YOUR OBJECTIVE:
The response should consist solely of the lines running from the line with "You are a computer-use" to the end of the data, retyped exactly.

Stored entries
________________

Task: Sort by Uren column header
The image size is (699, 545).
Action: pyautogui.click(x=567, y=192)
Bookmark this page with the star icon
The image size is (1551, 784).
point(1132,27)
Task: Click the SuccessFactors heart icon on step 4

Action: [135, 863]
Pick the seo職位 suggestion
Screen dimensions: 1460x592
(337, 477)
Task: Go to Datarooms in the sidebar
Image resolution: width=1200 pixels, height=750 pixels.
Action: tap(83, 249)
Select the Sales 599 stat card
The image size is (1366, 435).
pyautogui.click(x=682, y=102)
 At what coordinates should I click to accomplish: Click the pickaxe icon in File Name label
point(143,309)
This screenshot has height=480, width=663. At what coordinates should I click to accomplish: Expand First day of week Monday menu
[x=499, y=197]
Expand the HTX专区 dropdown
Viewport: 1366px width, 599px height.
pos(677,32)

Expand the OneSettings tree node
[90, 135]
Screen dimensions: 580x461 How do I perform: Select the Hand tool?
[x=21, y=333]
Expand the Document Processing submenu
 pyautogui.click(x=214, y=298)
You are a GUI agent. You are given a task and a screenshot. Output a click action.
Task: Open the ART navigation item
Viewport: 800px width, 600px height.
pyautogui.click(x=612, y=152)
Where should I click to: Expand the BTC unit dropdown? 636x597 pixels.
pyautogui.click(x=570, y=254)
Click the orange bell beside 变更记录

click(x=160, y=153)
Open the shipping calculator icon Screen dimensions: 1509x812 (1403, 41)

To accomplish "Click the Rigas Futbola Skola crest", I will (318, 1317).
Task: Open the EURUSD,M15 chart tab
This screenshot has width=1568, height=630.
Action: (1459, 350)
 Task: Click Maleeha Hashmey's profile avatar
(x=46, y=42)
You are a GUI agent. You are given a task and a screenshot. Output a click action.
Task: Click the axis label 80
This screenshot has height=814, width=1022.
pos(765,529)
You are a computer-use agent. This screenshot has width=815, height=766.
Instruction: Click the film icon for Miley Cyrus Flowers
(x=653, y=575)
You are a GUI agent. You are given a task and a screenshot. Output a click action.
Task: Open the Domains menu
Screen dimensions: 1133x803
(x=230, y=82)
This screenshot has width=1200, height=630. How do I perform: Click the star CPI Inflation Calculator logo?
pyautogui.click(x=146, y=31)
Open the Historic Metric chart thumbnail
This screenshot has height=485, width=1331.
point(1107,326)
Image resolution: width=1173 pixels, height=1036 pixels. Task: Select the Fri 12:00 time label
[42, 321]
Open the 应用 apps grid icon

________________

TASK ANSWER:
You are a computer-use agent. This screenshot has width=815, height=766.
Instruction: Click the film icon for Miley Cyrus Flowers
(x=653, y=575)
You are a GUI agent. You are given a task and a screenshot. Output a click action.
Task: Open the Domains menu
Screen dimensions: 1133x803
(x=230, y=82)
This screenshot has width=1200, height=630. How do I perform: Click the star CPI Inflation Calculator logo?
pyautogui.click(x=146, y=31)
Open the Historic Metric chart thumbnail
This screenshot has height=485, width=1331.
point(1107,326)
Image resolution: width=1173 pixels, height=1036 pixels. Task: Select the Fri 12:00 time label
[42, 321]
Open the 应用 apps grid icon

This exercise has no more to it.